The
derivative
of a one-variable function measures one rate of change. A surface
z = f(x, y) has a slope in every direction, so we begin
with the two simplest: along x, and along
y. The partial derivative with respect to
x freezes y as a constant and
differentiates the rest as an ordinary one-variable function,
\frac{\partial f}{\partial x} = \lim_{h \to 0} \frac{f(x + h,\, y) - f(x,\, y)}{h}.
The curly \partial ("partial") signals that other variables are
being held fixed. Likewise \dfrac{\partial f}{\partial y} freezes
x. We also write f_x and
f_y for short. The rule in practice is just this:
to get f_x, treat y as a number and
differentiate normally.
Both partials, step by step
Take
f(x, y) = x^2 y + \sin(xy).
Step 1 — \partial f/\partial x, treating
y as constant. The first term x^2 y has
constant factor y, so it differentiates to
2xy. For \sin(xy) the
chain rule gives
\cos(xy) times the derivative of the inside
xy with respect to x, which is
y:
f_x = 2xy + y\cos(xy).
Step 2 — \partial f/\partial y, treating
x as constant. Now x^2 y has constant
factor x^2, differentiating to x^2. For
\sin(xy) the inside xy differentiates to
x in y:
f_y = x^2 + x\cos(xy).
Step 3 — go to second order. A partial is itself a function of
x and y, so we can differentiate again.
The mixed partial f_{xy} means "first
x, then y". Differentiate
f_x = 2xy + y\cos(xy) with respect to y.
The first term gives 2x. The second is a product
y \cdot \cos(xy): the product rule gives
\cos(xy) + y \cdot (-\sin(xy)) \cdot x, so
f_{xy} = 2x + \cos(xy) - xy\sin(xy).
Step 4 — the other order. Now f_{yx}: differentiate
f_y = x^2 + x\cos(xy) with respect to x.
The first term gives 2x. The second is
x \cdot \cos(xy): the product rule gives
\cos(xy) + x \cdot (-\sin(xy)) \cdot y, so
f_{yx} = 2x + \cos(xy) - xy\sin(xy).
Step 5 — compare. The two mixed partials are identical:
f_{xy} = f_{yx} = 2x + \cos(xy) - xy\sin(xy).

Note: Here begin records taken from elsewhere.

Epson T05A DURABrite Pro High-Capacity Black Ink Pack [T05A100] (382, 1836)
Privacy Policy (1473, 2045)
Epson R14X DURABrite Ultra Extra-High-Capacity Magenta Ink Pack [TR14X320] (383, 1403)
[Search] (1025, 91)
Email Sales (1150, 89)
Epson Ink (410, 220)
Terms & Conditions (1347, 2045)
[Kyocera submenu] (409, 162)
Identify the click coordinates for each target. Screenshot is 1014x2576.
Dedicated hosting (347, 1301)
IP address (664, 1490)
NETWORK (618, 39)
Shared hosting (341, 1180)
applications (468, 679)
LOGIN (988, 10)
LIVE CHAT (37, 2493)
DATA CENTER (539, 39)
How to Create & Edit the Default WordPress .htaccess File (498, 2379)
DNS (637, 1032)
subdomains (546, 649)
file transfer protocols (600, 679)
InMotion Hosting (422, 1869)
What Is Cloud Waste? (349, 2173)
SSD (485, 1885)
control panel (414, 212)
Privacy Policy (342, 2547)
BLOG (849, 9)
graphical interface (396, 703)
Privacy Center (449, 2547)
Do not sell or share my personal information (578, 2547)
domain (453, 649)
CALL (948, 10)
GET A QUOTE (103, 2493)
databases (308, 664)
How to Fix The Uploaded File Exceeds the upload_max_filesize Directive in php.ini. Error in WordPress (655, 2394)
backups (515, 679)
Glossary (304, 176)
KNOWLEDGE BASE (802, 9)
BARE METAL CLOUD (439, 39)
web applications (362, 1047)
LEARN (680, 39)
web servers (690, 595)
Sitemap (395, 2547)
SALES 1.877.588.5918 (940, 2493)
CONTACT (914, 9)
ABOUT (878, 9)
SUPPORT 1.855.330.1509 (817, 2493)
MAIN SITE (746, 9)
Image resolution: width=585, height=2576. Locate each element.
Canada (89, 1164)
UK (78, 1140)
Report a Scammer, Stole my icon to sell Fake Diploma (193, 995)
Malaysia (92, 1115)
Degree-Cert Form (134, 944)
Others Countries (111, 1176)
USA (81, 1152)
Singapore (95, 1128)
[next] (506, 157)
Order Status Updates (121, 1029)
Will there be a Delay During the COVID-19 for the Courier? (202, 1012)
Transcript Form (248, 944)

That was no accident. For any function whose second partials are continuous, the order of
differentiation does not matter — a beautiful symmetry called Clairaut's
theorem.
The slope of a slice
Geometrically, fixing y = b slices the surface
z = f(x, y) with the vertical plane
y = b. The cut edge is a one-variable curve
z = f(x, b), and f_x(a, b) is just its
ordinary slope at x = a. Move the slice below (change
b) and watch the slice-curve — and its slope — change.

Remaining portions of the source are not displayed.